Given problem A ▸
In the passage on Jesus's call to his followers, what did Elisha do with his oxen?
Given problem B ▸
Please extend the passage on Jesus's call to his followers, picking up after its final sentence.

Selected passage ▸

┌──

Second, a rabbi’s disciples were not followers. No one said, “I’m a follower of Rabbi so-and-so.” If they did say that, the rabbi probably would have rebuked the student. He would have said, “Your objective is not to be a follower of me, but to be a student of the Torah (the Law of God).” Not even OT Prophets would say, “Follow me.” They said, “Repent and follow after God.”

So Jesus is calling for something much more extreme than a rabbi or even a prophet. He wants these men to become his followers, and he doesn’t do it with a polite invitation. The wording here is that of a strong, military-style order. “You, you, you, you – get in line behind me, now.” That’s the flavor of the way Jesus said this.

If you want to find a parallel, you won’t find it anywhere in that culture. I can think of one incident in the OT that comes close. In 1 Kings 19, when Elijah, the greatest of the OT prophets, is ready to pass on his mantle to Elisha. Elisha is out plowing his field with some oxen, and Elijah walks up and puts his mantle on Elisha, and Elisha immediately goes home, kisses his mom and dad goodbye, and burns all his farm equipment, slaughters his oxen and gives the meat to the poor people, and then goes and follows Elijah.

└──

[Lines of data]
┌──

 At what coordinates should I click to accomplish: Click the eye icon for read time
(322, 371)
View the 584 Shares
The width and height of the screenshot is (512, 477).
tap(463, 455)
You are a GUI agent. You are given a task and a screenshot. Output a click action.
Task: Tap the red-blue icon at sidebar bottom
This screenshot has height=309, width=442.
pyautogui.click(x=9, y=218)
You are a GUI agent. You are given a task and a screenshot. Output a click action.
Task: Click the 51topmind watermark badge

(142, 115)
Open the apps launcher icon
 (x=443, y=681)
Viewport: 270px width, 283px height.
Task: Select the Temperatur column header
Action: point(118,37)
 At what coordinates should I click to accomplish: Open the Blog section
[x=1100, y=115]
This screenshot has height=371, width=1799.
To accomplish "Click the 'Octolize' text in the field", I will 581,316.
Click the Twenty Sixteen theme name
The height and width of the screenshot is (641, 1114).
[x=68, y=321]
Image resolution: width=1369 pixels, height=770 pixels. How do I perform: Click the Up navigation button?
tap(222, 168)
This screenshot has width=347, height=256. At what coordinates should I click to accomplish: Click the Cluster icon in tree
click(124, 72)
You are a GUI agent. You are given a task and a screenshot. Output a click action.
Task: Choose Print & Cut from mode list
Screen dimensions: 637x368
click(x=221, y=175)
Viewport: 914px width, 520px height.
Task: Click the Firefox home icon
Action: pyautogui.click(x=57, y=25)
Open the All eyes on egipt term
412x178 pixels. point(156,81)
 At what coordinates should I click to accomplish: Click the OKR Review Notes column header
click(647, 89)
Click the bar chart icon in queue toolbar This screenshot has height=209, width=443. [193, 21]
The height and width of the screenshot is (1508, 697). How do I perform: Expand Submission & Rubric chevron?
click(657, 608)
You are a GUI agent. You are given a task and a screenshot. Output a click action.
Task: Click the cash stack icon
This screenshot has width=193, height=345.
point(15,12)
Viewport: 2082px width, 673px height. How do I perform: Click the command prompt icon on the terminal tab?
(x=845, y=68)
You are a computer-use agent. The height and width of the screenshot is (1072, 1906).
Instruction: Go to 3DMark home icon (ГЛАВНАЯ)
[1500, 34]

└──

Final answer A ▸
He slaughtered them and gave the meat to the poor people.

Final answer B ▸
That’s the only parallel that comes anywhere close to this. It was the greatest example of discipleship in the OT, but it’s still less than what Jesus does. And what we are going to see with Jesus as we go through the gospel is that he not only does the same things that the greatest spiritual giants of the Old Testament did, but he goes way beyond what they did. Elijah calling Elisha was a unique, one-time event. Jesus does this with Andrew and Simon and then James and John and then Levi, and ends up doing it twelve times. And we find out later that he wants to make disciples of all nations.

If you want to find a precedent for this, there’s only one. The only one who calls like this in the OT is God himself. God called Abraham, and he left his family and home and culture and followed God’s call, even though he didn’t know where he was going. God called the entire nation of Israel out of Egypt to go where he would lead them. Only God does this sort of thing in the OT, and now Jesus, right out of the hatch as his ministry begins, this is the first thing he does. Jesus is saying, “I call people like God calls people.”

Right from the outset we see that Jesus has authority over everyone’s life. He can just suddenly command you to leave your livelihood, your property, your home, your career, or even your family you must obey on the spot. He can command anyone at any time to give up anything, pay any price, and they must do it.

And people did. That’s what’s really amazing. There are some people who have positions of authority, but people don’t listen to them. Like a school teacher whose class is out of control. But Jesus’ authority went beyond just a position or title; it also included the power to bring people to respond.

18 At once they left their nets and followed him.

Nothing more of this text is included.